Yes, this is the preaching of the beliefs of Christians.
Originally posted by Bombeni
Either He existed, and was who He claimed to be - Lord and Savior; or not.
Bollocks,
He could conceivably have existed and been a nobody.
But the evidence argues he never existed at all.
Originally posted by Bombeni
If He did exist, fulfill prophecy, perform miracles, die in our place, and rise again, then you, I -- we all -- have to deal with the ramifications of
this.
If Osiris did exist, fulfill prophecy, perform miracles, die in our place, and rise again, then you, I -- we all -- have to deal with the
ramifications of this.
Originally posted by Bombeni
1. Non-Christian, non-Jewish sources (principally Roman, Greek). These consist of the writings of a number of Greek or Roman historians,
Well, are you going to cite them ?
Originally posted by Bombeni
and refer to the history of Jesus because of the trouble the Christian movement was causing in the empire at the time. The records are normally
antagonistic, since they have nothing to gain by admitting the historicity of the events.
False.
They do NOT refer to the history of Jesus.
Instead the refer to LATER BELIEFS about Jesus.
But Jesus himself left no contemporary evidence at all.
Nor do we have any evidence of anyone who ever met the alleged Jesus.
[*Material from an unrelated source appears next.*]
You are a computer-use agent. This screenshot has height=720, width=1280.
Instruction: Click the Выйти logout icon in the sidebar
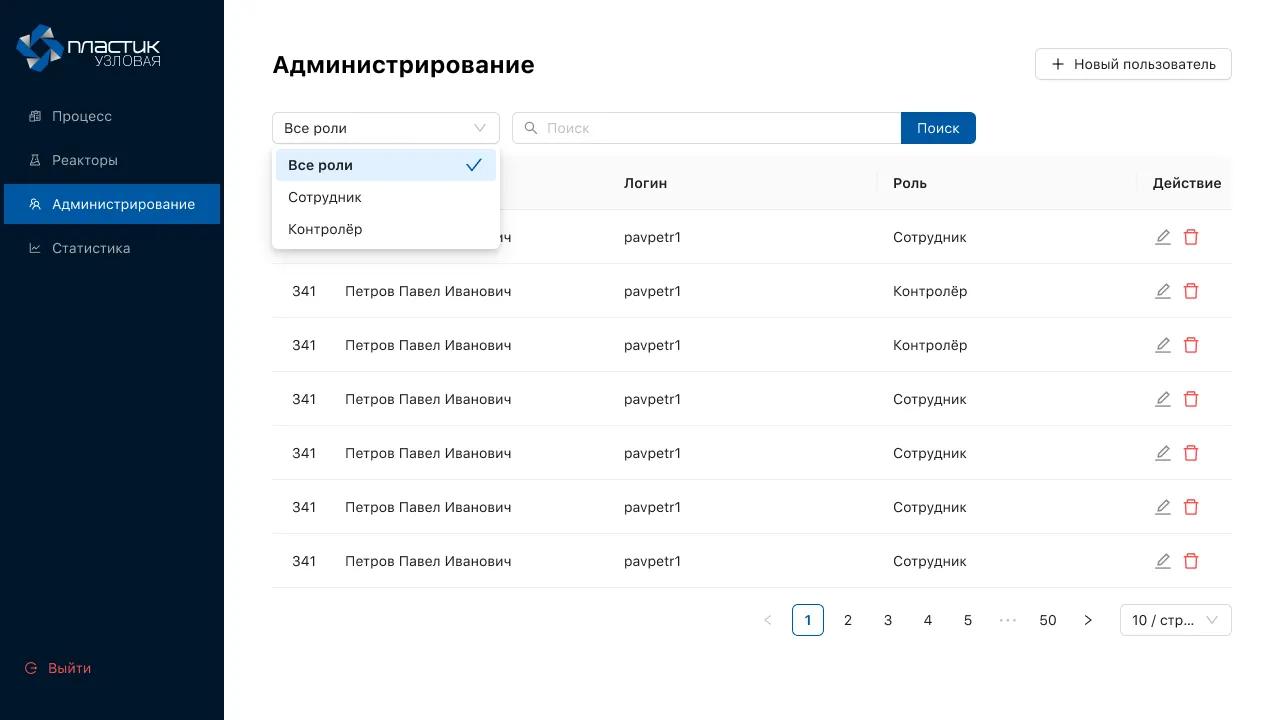31,668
Originally posted by Bombeni
2. Jewish sources - Josephus,
JOSEPHUS (c.96CE)
The famous Testamonium Flavianum (the T.F.) in the Antiquities of the Jews is considered probably the best evidence for Jesus, yet it has some serious
problems :
* the T.F. as it stands uses clearly Christian phrases and names Christ as Messiah, it could not possibly have been written by the devout Jew Josephus
(who remained a Jew and refused to call anyone "messiah" in his book which was partly about how false messiahs kept leading Israel astray.),
* The T.F. was not mentioned by any of the early Church fathers who reviewed Josephus.
* Origen even says Josephus does NOT call Jesus the Messiah, showing the passage was not present c.200CE.
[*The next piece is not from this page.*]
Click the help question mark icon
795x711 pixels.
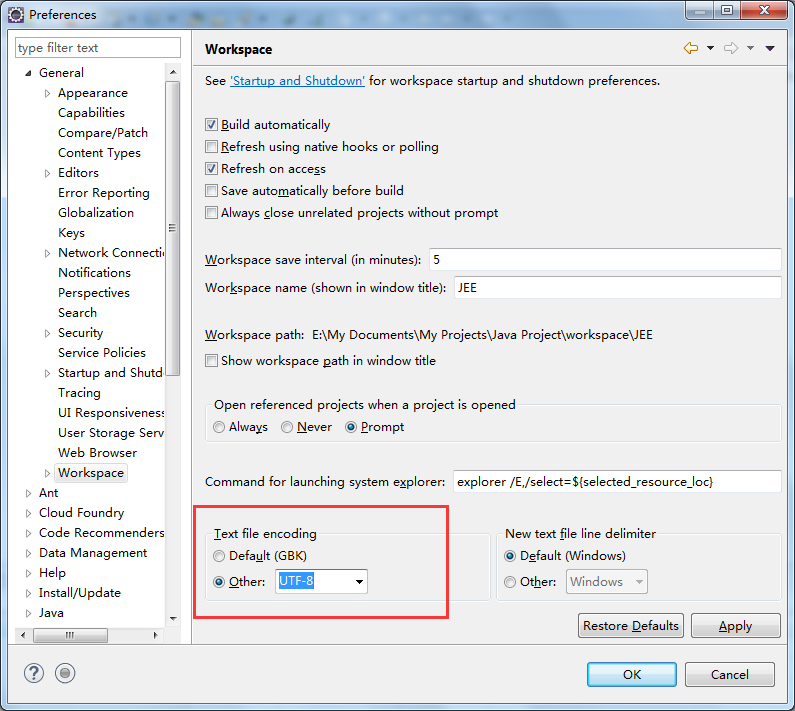(32, 674)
* The T.F. first showed up in manuscripts of Eusebius, and was still absent from some manuscripts as late as 8th century.
* The other tiny passage in Josephus refers to Jesus, son of Damneus. The phrase "so-called Christ" may have been a later addition by a Christian
who also mis-understood which Jesus was refered to.
An analysis of Josephus can be found here:
www.humanists.net...
In short - this passage is possibly a total forgery (or at best a corrupt form of a lost original.)
But, yes,
it COULD just be actual evidence for Jesus - late, corrupt, controversial but just POSSIBLY real historical evidence.
Originally posted by Bombeni
the Talmud.
TALMUD (3rd C. and later)
There are some possible references in the Talmud, but:
* these references are from 3rd century or later, and seem to be (unfriendly) Jewish responses to Christian claims.
* the references are highly variant, have many cryptic names for Jesus, and very different to the Gospel stories (e.g. one story has "Jesus" born
about 100BC.)
So,
the Talmud contains NO evidence for Jesus,
the Talmud merely has much later Jewish responses to the Gospel stories.
Originally posted by Bombeni
3. Christian sources - the Gospels, early church fathers and historians.
Not one of which was written by anyone who ever met any Jesus - such is the consensus of modern NT scholars.
Originally posted by Bombeni
The four gospels - Matthew, Mark, Luke and John - are judged by most scholars to be reliable, historical testimony of eye-witnesses.
False.
Only faithful believers faithfully believe this faithful beliefs. Real modern NT scholars (e.g. Ehrman, Brown, Metzger) do not.
(Anyway - even according to CHRISTIANS, only TWO of the Gospels are even considered to be by eye-witnesses. Did you even KNOW that, Bombeni?)
Originally posted by Bombeni
These gospels, as well as the Acts of the Apostles, the letters of Paul and the other Apostles, are judged to have been written from 40 A.D. to 100
A.D. -- all within a few decades of the life of Jesus.
False.
The real dates are 70CE - 150CE.
Originally posted by Bombeni
The early church fathers were the leaders and teachers in the church who followed the apostles - many were also disciples of these same apostles.
There is no actual evidence of anyone actually meeting or knowing Jesus. What we actually see is LATER writers making CLAIMS that earlier writers were
followers of discisples etc. - when the actual writings of those earlier persons make NO SUCH CLAIMS.
Come on Bombeni -
show us ONE SINGLE book which in which the author speficially claims to have been a disciple of someone who met Jesus.
NOT a later claim by someone else, please.
I mean something clear and obvious like :
" yea verily I say to you that I, Ignatius of Smyrna did meet with the apostle Peter who met Jesus."
There is NOTHING like that.
And there most certainly is nothing remotely like :
"I, John, met with Jesus during the month of Nissan and saw him preach blah blah".
All we have is later stories, and stories ABOUT those stories, on and on....
But nothing at the epi-centre where Jesus allegedly was.